- [Excerto do documento]:

----

O vereador das Obras Municipais da Câmara de Lisboa, Manuel Salgado, reafirmou na segunda-feira ao final do dia que a Segunda Circular, via que será intervencionada a partir de Junho, terá “uma bateria de radares” para controlar o limite de velocidade, não especificando porém quantos serão colocados.

O anúncio foi feito pelo autarca durante um debate sobre a obra, que decorreu na Ordem dos Engenheiros, em Lisboa, tendo Manuel Salgado acrescentado que os controladores de velocidade actualmente existentes naquela via “começaram a funcionar há um mês e pouco”.

O autarca lisboeta respondia assim ao presidente da Prevenção Rodoviária Portuguesa, José Manuel Trigoso, que defendeu que “diminuir a velocidade exclusivamente pela monitorização via radar não é fácil”.

----

- [O pedido]:
Copie do excerto sobre a Segunda Circular a passagem que começa nas palavras "O vereador das" e termina depois de "quantos serão colocados.", renomeando "Segunda Circular" para "Circular Interna". A listagem que vem depois não faz falta.

----

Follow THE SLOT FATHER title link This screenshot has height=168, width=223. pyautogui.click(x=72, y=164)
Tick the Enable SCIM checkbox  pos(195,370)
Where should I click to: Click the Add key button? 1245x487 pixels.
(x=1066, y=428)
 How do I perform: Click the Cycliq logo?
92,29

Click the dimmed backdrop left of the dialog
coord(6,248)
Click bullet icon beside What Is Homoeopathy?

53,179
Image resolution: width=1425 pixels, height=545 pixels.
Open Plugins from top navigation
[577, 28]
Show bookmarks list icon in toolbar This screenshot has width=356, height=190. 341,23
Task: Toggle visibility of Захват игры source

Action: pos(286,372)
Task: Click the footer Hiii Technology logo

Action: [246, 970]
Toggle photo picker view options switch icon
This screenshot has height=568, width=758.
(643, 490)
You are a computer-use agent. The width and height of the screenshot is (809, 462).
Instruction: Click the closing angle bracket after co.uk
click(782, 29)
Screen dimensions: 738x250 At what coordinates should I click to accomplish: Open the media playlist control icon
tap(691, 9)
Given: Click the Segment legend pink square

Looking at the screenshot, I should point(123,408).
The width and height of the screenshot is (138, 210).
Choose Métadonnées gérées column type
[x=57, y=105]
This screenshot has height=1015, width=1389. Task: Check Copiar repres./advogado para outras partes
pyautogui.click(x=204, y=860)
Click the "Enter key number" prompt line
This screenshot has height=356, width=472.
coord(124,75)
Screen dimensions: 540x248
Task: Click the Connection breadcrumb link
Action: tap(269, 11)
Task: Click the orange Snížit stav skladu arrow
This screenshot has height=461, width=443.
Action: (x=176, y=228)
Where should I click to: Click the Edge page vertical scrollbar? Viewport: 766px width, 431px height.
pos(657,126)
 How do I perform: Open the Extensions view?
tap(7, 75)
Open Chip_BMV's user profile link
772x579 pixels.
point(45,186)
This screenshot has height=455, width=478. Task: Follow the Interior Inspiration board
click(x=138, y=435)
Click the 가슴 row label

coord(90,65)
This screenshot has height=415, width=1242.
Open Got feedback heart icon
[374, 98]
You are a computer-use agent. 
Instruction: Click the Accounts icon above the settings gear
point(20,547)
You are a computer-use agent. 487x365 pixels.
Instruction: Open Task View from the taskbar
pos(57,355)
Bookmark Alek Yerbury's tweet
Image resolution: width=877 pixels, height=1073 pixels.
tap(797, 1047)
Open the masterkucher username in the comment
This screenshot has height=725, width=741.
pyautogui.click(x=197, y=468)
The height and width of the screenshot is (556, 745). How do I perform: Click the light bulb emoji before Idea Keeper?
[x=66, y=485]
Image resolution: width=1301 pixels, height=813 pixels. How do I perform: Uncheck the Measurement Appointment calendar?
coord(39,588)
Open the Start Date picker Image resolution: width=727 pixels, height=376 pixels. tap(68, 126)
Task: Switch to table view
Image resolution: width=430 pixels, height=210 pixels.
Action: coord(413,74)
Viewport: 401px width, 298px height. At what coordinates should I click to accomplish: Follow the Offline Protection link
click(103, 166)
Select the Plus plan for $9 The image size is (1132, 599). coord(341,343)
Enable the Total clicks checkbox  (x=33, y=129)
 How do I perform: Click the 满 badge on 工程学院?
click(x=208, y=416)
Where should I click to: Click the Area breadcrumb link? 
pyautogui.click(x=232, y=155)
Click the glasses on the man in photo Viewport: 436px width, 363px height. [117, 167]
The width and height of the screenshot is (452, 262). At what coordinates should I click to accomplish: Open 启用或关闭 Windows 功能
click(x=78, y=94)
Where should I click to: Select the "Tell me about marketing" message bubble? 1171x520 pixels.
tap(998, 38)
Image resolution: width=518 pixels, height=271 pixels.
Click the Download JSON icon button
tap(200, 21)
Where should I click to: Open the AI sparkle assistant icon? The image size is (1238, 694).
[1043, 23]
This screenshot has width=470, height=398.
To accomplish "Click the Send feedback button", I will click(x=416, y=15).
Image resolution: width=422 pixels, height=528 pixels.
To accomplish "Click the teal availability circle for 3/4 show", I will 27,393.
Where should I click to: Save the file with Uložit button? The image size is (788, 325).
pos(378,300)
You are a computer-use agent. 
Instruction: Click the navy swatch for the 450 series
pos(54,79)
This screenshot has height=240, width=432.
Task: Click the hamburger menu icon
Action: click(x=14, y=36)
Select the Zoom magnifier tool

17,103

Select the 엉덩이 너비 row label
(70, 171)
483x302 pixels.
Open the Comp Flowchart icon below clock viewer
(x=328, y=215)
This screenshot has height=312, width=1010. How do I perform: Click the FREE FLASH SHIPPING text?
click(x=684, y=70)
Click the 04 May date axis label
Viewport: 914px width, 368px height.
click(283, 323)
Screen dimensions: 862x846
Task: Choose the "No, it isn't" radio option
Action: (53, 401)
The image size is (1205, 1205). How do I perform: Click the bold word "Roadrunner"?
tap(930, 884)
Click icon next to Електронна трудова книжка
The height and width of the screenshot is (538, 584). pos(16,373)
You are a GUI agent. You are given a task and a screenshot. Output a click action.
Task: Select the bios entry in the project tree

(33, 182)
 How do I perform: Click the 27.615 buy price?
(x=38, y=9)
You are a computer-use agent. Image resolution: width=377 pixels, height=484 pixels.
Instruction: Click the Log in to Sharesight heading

----

- [Resultado do exercício]:
O vereador das Obras Municipais da Câmara de Lisboa, Manuel Salgado, reafirmou na segunda-feira ao final do dia que a Circular Interna, via que será intervencionada a partir de Junho, terá “uma bateria de radares” para controlar o limite de velocidade, não especificando porém quantos serão colocados.